4 min read

Last week, Apache Storm PMC announced the release of Storm 2.0.0. The major highlight of this release is that Storm has been re-architected in pure Java. Previously a large part of Storm’s core functionality was implemented in Clojure. This release also includes significant improvements in terms of performance, a new stream API, windowing enhancements, and Kafka integration changes.

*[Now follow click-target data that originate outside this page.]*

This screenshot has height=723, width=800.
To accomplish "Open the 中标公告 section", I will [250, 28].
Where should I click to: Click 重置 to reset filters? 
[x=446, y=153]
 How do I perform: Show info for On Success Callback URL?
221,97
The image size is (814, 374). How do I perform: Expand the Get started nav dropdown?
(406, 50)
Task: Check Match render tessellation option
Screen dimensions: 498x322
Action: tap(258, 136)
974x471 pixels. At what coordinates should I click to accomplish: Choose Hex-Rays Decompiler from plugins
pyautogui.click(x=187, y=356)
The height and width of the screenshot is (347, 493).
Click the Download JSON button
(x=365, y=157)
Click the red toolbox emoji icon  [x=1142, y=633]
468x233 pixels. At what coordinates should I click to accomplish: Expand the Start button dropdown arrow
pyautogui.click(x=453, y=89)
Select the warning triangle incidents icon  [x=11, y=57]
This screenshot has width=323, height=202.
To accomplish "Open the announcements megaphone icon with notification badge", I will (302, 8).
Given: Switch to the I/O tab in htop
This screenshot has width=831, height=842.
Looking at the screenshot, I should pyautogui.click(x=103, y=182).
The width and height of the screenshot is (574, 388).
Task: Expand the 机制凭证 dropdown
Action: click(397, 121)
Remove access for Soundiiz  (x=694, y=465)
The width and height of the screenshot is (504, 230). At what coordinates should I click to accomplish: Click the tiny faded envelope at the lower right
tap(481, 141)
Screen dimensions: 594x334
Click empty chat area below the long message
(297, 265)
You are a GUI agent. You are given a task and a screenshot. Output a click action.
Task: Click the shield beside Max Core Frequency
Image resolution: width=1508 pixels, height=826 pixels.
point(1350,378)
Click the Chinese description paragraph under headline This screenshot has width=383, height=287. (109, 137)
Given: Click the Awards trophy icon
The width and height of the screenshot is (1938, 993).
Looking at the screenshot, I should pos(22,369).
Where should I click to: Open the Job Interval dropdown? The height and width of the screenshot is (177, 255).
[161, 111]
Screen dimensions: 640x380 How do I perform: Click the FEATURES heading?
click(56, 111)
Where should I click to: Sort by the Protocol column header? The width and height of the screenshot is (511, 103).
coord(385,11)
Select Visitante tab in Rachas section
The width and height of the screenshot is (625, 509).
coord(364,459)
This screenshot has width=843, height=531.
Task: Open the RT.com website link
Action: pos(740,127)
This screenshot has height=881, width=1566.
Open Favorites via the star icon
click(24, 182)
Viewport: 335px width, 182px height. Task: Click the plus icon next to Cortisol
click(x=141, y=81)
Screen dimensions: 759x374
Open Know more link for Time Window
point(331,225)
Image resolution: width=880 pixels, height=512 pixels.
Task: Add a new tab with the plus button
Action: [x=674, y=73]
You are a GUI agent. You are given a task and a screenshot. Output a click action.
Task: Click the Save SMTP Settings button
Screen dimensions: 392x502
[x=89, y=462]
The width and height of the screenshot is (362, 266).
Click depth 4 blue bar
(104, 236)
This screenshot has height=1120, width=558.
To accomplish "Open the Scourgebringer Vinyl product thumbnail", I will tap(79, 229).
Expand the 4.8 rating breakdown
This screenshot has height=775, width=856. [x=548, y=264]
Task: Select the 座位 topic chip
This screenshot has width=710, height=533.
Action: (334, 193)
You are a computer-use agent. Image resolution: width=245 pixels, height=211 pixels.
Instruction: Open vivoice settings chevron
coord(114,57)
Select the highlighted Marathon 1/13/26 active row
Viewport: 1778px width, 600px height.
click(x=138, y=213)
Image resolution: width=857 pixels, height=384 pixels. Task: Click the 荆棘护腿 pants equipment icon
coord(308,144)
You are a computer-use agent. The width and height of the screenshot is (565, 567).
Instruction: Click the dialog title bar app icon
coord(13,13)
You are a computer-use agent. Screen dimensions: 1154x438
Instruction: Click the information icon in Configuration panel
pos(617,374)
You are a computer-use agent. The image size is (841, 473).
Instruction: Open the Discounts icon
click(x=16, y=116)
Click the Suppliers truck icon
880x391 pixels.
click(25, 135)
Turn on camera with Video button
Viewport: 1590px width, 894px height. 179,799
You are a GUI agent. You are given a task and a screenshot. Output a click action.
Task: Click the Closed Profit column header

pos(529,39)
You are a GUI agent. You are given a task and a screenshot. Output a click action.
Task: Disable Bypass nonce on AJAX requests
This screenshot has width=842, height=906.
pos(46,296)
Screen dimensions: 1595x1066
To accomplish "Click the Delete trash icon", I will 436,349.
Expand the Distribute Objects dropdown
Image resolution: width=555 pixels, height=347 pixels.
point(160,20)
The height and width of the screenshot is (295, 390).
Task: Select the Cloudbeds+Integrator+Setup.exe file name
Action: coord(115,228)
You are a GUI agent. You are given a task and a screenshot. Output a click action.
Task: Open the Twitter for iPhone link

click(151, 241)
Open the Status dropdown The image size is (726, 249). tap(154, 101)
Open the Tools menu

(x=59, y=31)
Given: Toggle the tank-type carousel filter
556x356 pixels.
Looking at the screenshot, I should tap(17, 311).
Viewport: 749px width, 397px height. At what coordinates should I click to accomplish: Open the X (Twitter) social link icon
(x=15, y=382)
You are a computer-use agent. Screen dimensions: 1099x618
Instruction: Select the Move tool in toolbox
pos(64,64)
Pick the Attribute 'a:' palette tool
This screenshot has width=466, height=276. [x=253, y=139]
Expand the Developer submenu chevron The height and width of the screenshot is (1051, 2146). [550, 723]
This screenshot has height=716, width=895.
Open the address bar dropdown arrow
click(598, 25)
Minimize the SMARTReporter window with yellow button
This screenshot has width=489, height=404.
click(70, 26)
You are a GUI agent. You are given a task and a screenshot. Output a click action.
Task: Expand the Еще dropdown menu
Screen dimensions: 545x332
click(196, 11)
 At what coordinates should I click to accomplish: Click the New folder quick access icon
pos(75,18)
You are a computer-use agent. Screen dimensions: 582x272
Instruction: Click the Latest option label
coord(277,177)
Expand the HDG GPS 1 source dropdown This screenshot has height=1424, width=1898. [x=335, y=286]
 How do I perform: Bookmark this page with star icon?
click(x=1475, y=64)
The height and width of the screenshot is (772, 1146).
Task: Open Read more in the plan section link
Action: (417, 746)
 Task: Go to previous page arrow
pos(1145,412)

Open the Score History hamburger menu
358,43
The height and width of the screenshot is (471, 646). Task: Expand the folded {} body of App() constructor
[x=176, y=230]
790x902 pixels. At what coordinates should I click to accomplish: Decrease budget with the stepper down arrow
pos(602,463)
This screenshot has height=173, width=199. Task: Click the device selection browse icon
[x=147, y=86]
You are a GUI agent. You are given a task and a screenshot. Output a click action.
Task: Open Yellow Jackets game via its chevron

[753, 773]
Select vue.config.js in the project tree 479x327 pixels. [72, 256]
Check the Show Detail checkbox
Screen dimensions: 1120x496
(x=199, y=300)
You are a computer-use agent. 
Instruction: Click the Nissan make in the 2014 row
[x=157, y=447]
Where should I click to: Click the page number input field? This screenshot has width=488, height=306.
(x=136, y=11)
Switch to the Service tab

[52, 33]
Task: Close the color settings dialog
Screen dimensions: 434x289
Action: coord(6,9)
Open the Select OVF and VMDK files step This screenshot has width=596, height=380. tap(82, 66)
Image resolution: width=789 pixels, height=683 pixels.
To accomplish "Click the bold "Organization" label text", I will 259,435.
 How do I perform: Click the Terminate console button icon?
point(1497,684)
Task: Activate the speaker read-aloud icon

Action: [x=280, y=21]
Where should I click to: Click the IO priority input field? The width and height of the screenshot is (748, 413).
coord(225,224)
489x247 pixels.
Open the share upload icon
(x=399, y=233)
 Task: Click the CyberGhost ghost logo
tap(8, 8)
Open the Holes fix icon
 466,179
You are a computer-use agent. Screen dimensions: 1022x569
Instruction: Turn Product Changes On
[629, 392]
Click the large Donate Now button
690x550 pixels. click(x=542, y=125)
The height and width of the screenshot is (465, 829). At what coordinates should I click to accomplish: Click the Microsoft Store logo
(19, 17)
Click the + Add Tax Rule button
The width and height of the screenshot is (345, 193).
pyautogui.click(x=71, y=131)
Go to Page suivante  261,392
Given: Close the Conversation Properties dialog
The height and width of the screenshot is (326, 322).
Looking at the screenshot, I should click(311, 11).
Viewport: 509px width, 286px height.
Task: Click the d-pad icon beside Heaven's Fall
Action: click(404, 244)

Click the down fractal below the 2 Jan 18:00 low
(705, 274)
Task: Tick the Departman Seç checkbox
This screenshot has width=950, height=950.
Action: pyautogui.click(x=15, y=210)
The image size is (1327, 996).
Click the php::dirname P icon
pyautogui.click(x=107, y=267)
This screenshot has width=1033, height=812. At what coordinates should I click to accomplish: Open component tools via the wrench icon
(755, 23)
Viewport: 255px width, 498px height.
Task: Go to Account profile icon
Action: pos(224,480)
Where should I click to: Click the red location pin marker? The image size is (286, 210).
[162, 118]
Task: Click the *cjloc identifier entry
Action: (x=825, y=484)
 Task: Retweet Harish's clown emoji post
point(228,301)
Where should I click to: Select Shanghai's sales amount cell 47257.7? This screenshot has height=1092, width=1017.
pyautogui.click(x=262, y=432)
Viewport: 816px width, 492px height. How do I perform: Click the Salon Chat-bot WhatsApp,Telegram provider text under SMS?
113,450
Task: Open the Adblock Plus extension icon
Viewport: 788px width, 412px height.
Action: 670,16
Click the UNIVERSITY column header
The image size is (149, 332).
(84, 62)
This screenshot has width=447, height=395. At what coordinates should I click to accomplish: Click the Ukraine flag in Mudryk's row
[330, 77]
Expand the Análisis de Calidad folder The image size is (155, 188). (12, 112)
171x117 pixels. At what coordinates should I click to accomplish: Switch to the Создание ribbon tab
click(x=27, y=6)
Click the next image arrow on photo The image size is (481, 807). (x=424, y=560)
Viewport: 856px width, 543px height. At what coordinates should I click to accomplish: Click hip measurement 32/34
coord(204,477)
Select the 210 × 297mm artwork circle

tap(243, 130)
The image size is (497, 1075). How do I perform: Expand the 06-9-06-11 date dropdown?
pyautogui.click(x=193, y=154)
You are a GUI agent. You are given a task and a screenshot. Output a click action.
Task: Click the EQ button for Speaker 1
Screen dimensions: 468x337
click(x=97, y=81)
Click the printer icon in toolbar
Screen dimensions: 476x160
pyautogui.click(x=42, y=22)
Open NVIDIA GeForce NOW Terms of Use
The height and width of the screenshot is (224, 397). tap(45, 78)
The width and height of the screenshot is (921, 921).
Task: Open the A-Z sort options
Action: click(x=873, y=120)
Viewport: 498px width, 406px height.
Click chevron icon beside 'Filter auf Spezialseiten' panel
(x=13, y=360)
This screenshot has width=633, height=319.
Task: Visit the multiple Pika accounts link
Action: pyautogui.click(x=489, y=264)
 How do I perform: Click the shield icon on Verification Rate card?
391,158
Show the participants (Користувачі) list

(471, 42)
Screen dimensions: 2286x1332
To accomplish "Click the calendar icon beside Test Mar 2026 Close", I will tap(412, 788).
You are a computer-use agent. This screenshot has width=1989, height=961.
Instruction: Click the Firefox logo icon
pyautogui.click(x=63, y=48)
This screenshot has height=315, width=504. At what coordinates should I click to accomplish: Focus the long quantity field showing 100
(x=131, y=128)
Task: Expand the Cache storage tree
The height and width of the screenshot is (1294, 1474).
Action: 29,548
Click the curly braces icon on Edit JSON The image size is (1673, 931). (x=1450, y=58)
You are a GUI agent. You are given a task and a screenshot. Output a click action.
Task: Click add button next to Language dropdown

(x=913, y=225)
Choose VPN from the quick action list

New Architecture Implemented in Java

With this release, Storm has been re-architected, with its core functionality implemented in pure Java. This new implementation has improved its performance significantly and also has made internal APIs more maintainable and extensible. The previous language Clojure often posed a barrier for entry to new contributors. Storm’s codebase will be now more accessible to developers who don’t want to learn Clojure in order to contribute.

New High-Performance Core

Storm 2.0.0 has a new core featuring a leaner threading model, a blazing fast messaging subsystem and a lightweight back pressure model. This has been designed to push boundaries on throughput, latency, and energy consumption while maintaining backward compatibility. Also, this makes Storm 2.0, the first streaming engine to break the 1-microsecond latency barrier.

New Streams API

This version has a new typed API, which will express streaming computations more easily, using functional style operations. It builds on top of the Storm’s core spouts and bolt APIs and automatically fuses multiple operations together. This will help in optimizing the pipeline.

Windowing Enhancements

Storm 2.0.0’s windowing API can now save/restore the window state to the configured state backend. This will enable larger continuous windows to be supported. Also, the window boundaries can now be accessed via the APIs.

Improvements in Kafka

Kafka Integration Changes

  • Removal of Storm-Kafka

Due to Kafka’s deprecation of the underlying client library, the storm-kafka module has been removed. Users will have to move, to the storm-kafka-client module. This uses Kafka’s ‘kafka-clients’ library for integration.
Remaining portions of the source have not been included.